Transcribe the passage of the medical mission text from "The Medical Mission on" up to and including "were not addressed.".

_Excerpt to read:_
═══

The Medical Mission on Aging to the Philippines in 2015 taught us many lessons;
After the Tsunami that hit the Philippines, victims and rescuers were briefed on Post Traumatic Stress Disorder. The response we got was ignorance and pride of the Filipino people claiming that they are a people who are resilient and strong ready to weather any storm. Clearly, the medical community and government's lack of understanding of the consequences to traumatic life events, grief & loss issues, consequent depression and complications of suicide were not addressed.
The acute care mental health facility in the capital city has become a long term facility with significant lack of programming to discharge patients to nowhere. The site is clearly run down and neglected with the government department of health's lack of understanding about mental illness and failed attempt to deinstitutionalize them by creating local transitional residential facilities and community-based outpatient programs in the respective island communities.
In the absence of community-based mental health clinics. Centralizing acute Mental Health Hospital in the Capital City of a diverse scattered geographical country of over 7,000 islands offers no opportunity to reintegrate patients back to their island communities. Consequently, acute patients become institutionalized all throughout their lives and recidivism is a major problem. The national mental health acute care facility is overcrowded and has become a home for most if not all who suffer from mental illness and families have resigned to leave their loved ones there for good.
Sharing perspective on aging and raising Dementia Awareness as a medical and neurological diagnosis riddled with associated psychiatric symptoms and need for Palliative and Hospice are very challenging issues to tackle in a country where the end of life is strongly believed to be solely in God's hands. From a medical perspective, how does Palliative & Hospice care get translated in medical practice? How do we provide dignity and respect to our elders as they age? An ethical dilemma!
Last but not least an attempt to connect with influential government officials to be a voice in raising mental health awareness in the Philippines.
It's a long journey. A pensive moment to reflect on the medical mission's years of frustration but holding on to optimism that someday somehow our voice will leave behind an echo of awakening!

═══

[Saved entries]
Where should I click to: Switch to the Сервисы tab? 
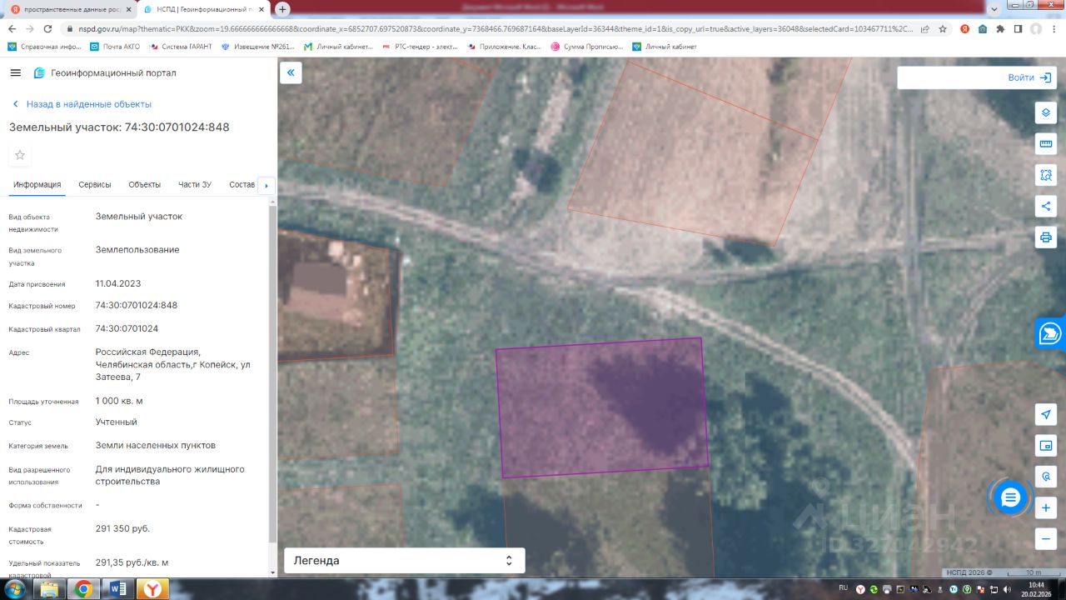click(x=95, y=184)
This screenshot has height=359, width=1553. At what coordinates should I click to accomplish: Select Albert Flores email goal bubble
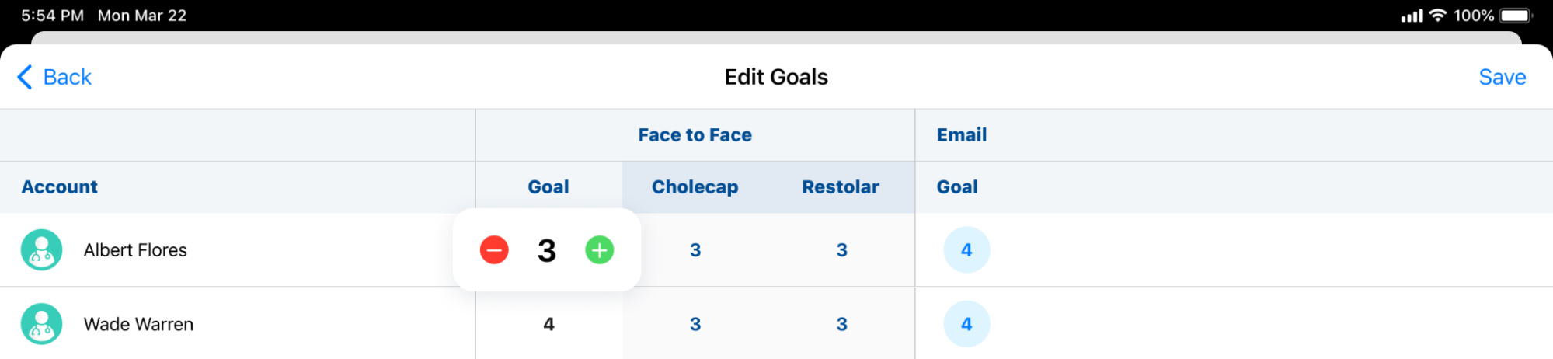[x=966, y=250]
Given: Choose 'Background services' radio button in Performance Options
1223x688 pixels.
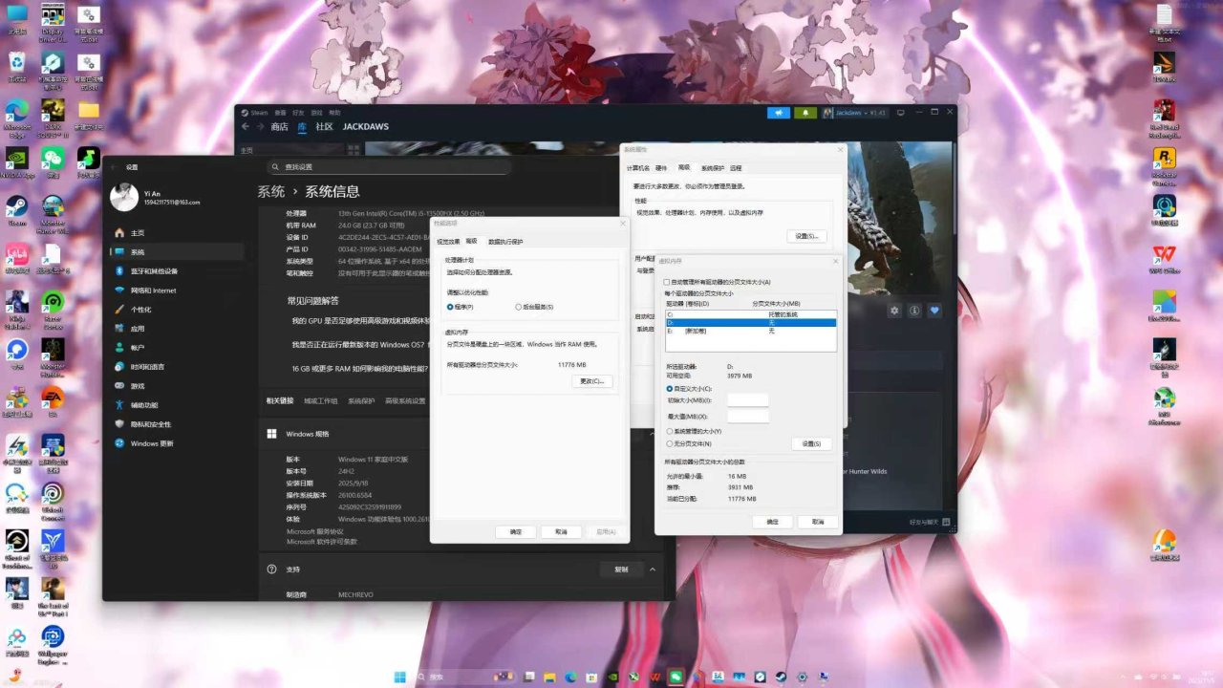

═══

_Answer:_
The Medical Mission on Aging to the Philippines in 2015 taught us many lessons;
After the Tsunami that hit the Philippines, victims and rescuers were briefed on Post Traumatic Stress Disorder. The response we got was ignorance and pride of the Filipino people claiming that they are a people who are resilient and strong ready to weather any storm. Clearly, the medical community and government's lack of understanding of the consequences to traumatic life events, grief & loss issues, consequent depression and complications of suicide were not addressed.